図6は、第2の実施形態に係る基板保持具の
図2の図示方向から見て右側の基板保持枠30の部分拡大図であり、
図7(a)(b)は、第2の実施形態に係る基板保持具の保持部材36a、36b、
図7(c)は、第2の実施形態に係る基板保持具のワッシャー37a(37b)の図である。
【0030】
基板保持枠30に固設された第1の保持部材36aおよび第2の保持部材36bは、細長い薄板材からなり、
図6に示すように基板保持枠30の左右両側面にそれぞれ固定具38のボルト38a及びナット38bによって固定されている。

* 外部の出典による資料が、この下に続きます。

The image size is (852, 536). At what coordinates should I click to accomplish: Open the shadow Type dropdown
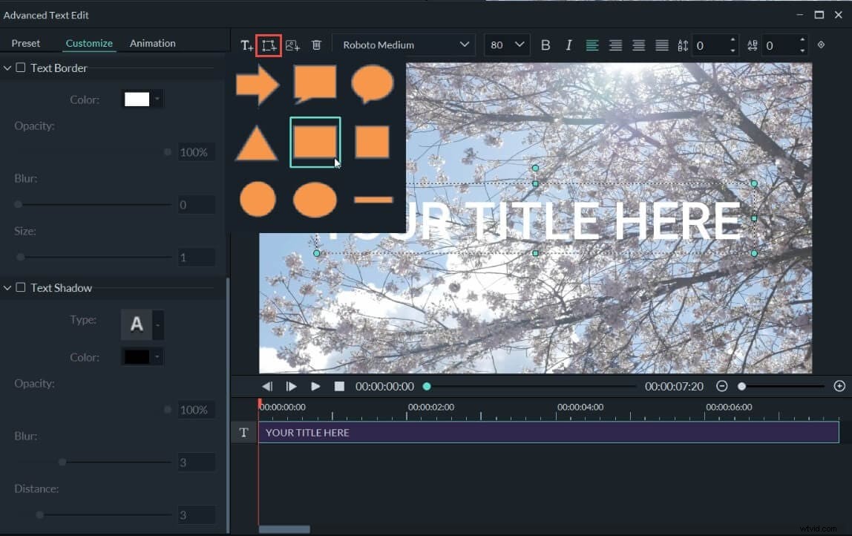click(x=142, y=324)
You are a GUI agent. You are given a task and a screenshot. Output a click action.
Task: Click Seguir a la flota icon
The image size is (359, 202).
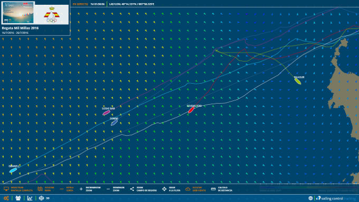click(164, 189)
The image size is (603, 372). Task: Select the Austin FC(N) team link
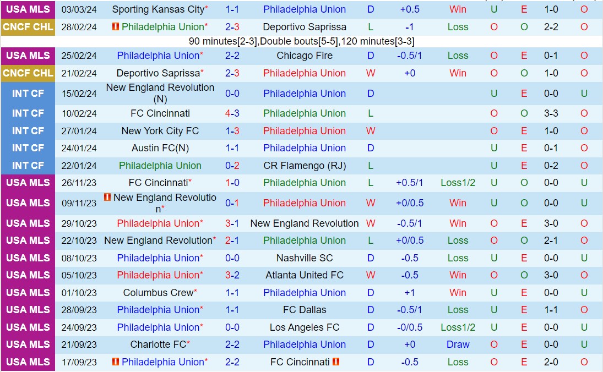click(x=160, y=148)
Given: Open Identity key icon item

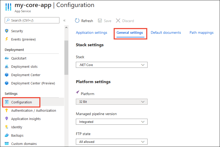Looking at the screenshot, I should click(7, 127).
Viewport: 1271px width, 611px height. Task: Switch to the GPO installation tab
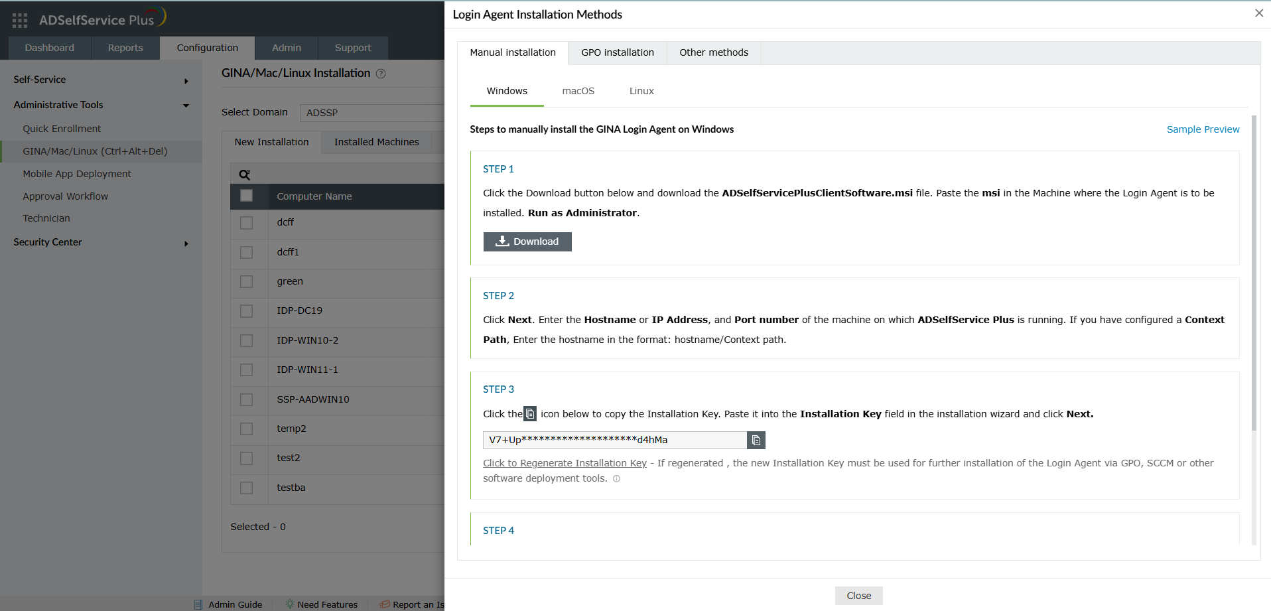pos(617,52)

図6紙面向かって左側の第1の保持部材36aとナット38bとの間には、第1のワッシャー37aが挟みこまれている。また、
図6紙面向かって右側の第2の保持部材36bとボルト38aとの間には、第2のワッシャー37bが挟みこまれている。つまり、一方向側(
図6では左側)から、第1のワッシャー37a、第1の保持部材36a、基板保持枠30、第2の保持部材36b、及び第2のワッシャー37bの順番で、ボルト38a及びナット38bにより固定されている。
【0031】
図6に示すように、基板保持枠30には、ボルト38a用の貫通孔30aが形成されている。この貫通孔30aは、基板保持枠30の長手方向に沿って、水平方向に4箇所形成されている(図示省略)。なお、この貫通孔30aは、本発明の第1の孔に相当する。
【0032】
図7(a)は、第2の実施形態に係る基板保持具の第1の保持部材36aの一部側面図を示している。この第1の保持部材36aの下部には、ボルト38a用の貫通孔36cが形成されている。この貫通孔36cは、第1の保持部材36aの長手方向に沿って、水平方向に4箇所形成されている(図示省略)。また、第1の保持部材36aにおける貫通孔36cよりも下側に直線の切欠部36eが形成されている。なお、この貫通孔36cは、本発明の第2の孔に相当する。
【0033】
図7(b)は、第2の実施形態に係る基板保持具の第2の保持部材36bの一部側面図を示している。第2の保持部材36bは、第1の保持部材36aより高さ方向にやや長い形状をしている。この第2の保持部材36bの下部には、ボルト38a用の貫通孔36dが形成されている。この貫通孔36dは、第2の保持部材36bの長手方向に沿って、水平方向に4箇所形成されている(図示省略)。また、第2の保持部材36bにおける貫通孔36dよりも下側に直線の切欠部36fが形成されている。なお、この貫通孔36dは、本発明の第2の孔に相当する。
【0034】
図7(c)はワッシャーの側面図である。第1のワッシャー37a及び第2のワッシャー37bはともに、共通の形状をしている。この第1のワッシャー37a及び第2のワッシャー37bは、円形のリング状の形状をしている。第1のワッシャー37aの下部に直線の溝37eが形成され、第2のワッシャー37bの下部に直線の溝37fが形成されている。
【0035】
上述したように、第2の実施形態では、第1の保持部材36aおよび第2の保持部材36bの下部には、ボルト38a用の貫通孔36c、貫通孔36dが複数箇所形成されており、しかも第1の保持部材36aにおける貫通孔36cよりも下側に直線の切欠部36eが形成されているとともに、第2の保持部材36bにおける貫通孔36dよりも下側に直線の切欠部36fが形成されているので、貫通孔36c、貫通孔36dに処理液の液滴がたまることがない。したがって、複数枚の基板Wを乾燥させる際に、処理液の液滴が原因で発生する基板W表面における乾燥ムラを防止できる。
【0036】
また、第1のワッシャー37aの下部に直線の溝37eが形成され、第2のワッシャー37bの下部に直線の溝37fが形成されているので、貫通孔36c及び貫通孔36dから溝37e及び溝37fを通って、スムーズに処理液の液滴を排出することができる。